Set down, word for word, every line of the records from the one containing "You are a computer-use" down to the one containing "[x=728, y=655]", including both of those lines, and leave the pictures out.

** begin INPUT FOR THIS TASK **

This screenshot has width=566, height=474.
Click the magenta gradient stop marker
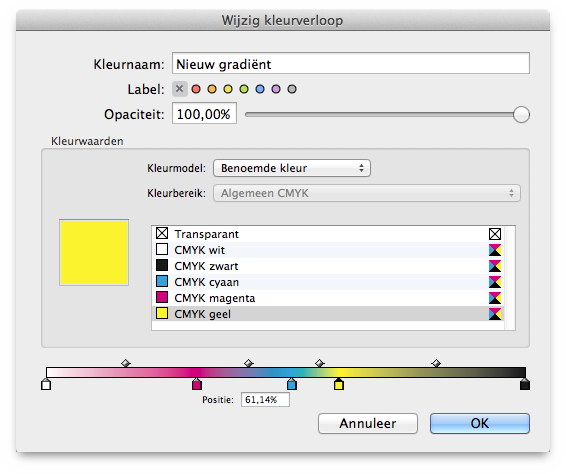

** end INPUT FOR THIS TASK **
** begin INPUT FOR THIS TASK **

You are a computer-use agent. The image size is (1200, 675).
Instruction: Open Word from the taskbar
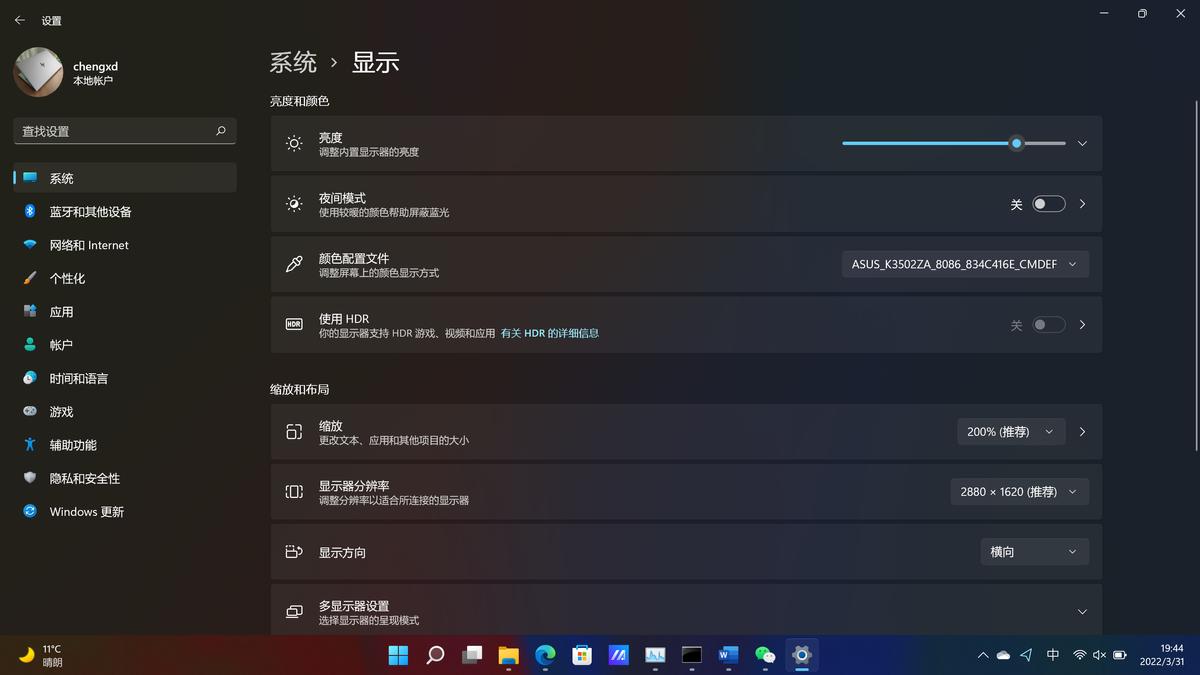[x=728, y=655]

** end INPUT FOR THIS TASK **

** EXERCISE ANSWER **
You are a computer-use agent. The image size is (1200, 675).
Instruction: Open Word from the taskbar
[x=728, y=655]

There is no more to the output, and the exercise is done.